Eric Anderson

Personal information
- Born: May 26, 1970 Chicago, Illinois, U.S.
- Died: December 9, 2018 (aged 48) Carmel, Indiana, U.S.
- Listed height: 6 ft 9 in (2.06 m)
- Listed weight: 220 lb (100 kg)

Career information
- High school: St. Francis de Sales (Chicago, Illinois)
- College: Indiana (1988–1992)
- NBA draft: 1992: undrafted
- Playing career: 1992–1998
- Position: Power forward
- Number: 42

Career history
- 1992–1994: New York Knicks
- 1994–1995: Andorra
- 1995–1996: Fort Wayne Fury
- 1996: Cagiva Varese
- 1996: Galatasaray
- 1996–1997: Faber Fabriano
- 1997–1998: Fort Wayne Fury

Career highlights
- First-team All-Big Ten (1991); Big Ten Newcomer of the Year (1989); Illinois Mr.

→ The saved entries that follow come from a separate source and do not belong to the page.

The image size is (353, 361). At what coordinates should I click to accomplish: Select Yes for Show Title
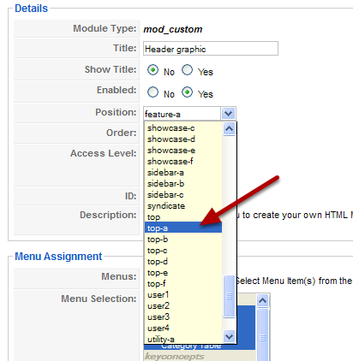(x=188, y=70)
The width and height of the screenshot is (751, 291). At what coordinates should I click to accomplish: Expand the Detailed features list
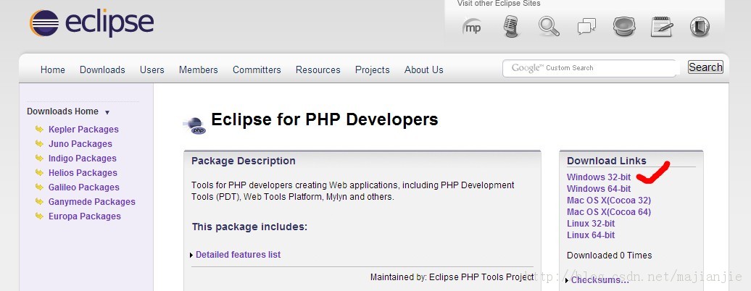click(x=238, y=255)
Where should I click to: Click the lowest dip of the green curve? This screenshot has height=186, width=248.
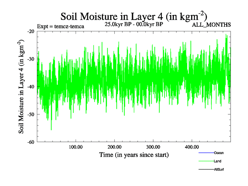[x=51, y=130]
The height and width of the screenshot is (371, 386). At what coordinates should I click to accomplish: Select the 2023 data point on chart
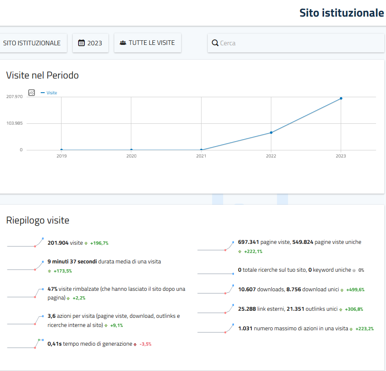coord(341,98)
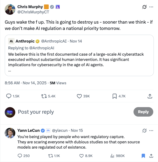This screenshot has height=162, width=158.
Task: Open Chris Murphy's profile picture
Action: tap(10, 9)
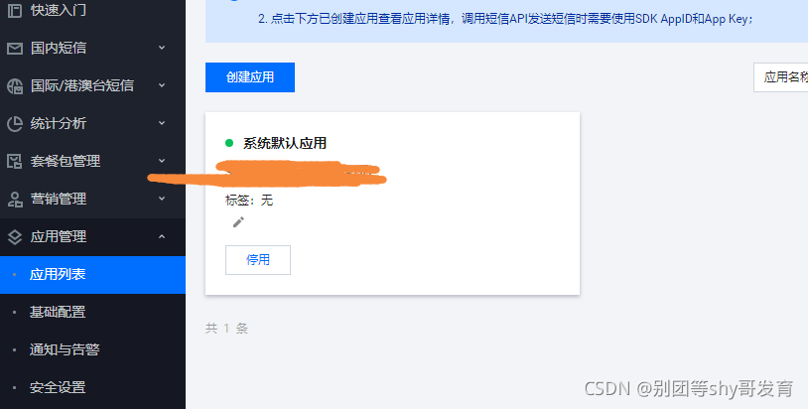Open the 系统默认应用 application title
Screen dimensions: 808x409
[285, 143]
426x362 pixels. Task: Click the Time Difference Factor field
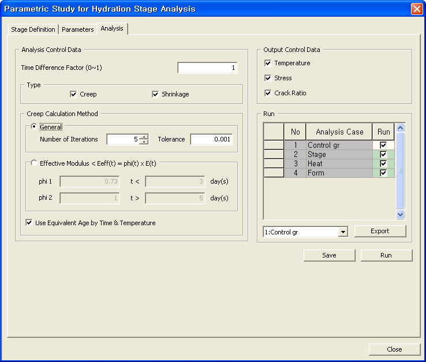pos(207,68)
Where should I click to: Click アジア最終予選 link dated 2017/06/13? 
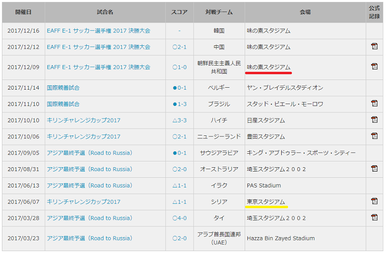coord(89,186)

Basketball (1988); McDonald's All-American (1988); Second-team Parade All-American (1988); Fourth-team Parade All-American (1987);
- Stats at NBA.com
- Stats at Basketball Reference

= Eric Anderson (basketball, born 1970) =

American basketball player (1970–2018)

Eric Walfred Anderson (May 26, 1970 – December 9, 2018) was an American basketball player. He played college basketball for the Indiana Hoosiers and played two seasons in the National Basketball Association (NBA) for the New York Knicks.

==Amateur career==
Anderson attended St. Francis de Sales High School on Chicago's far southeast side and was named 1988's Mr. Basketball for the state of Illinois as well as a McDonald's All-American in the same year. He appears in one scene in the documentary Hoop Dreams.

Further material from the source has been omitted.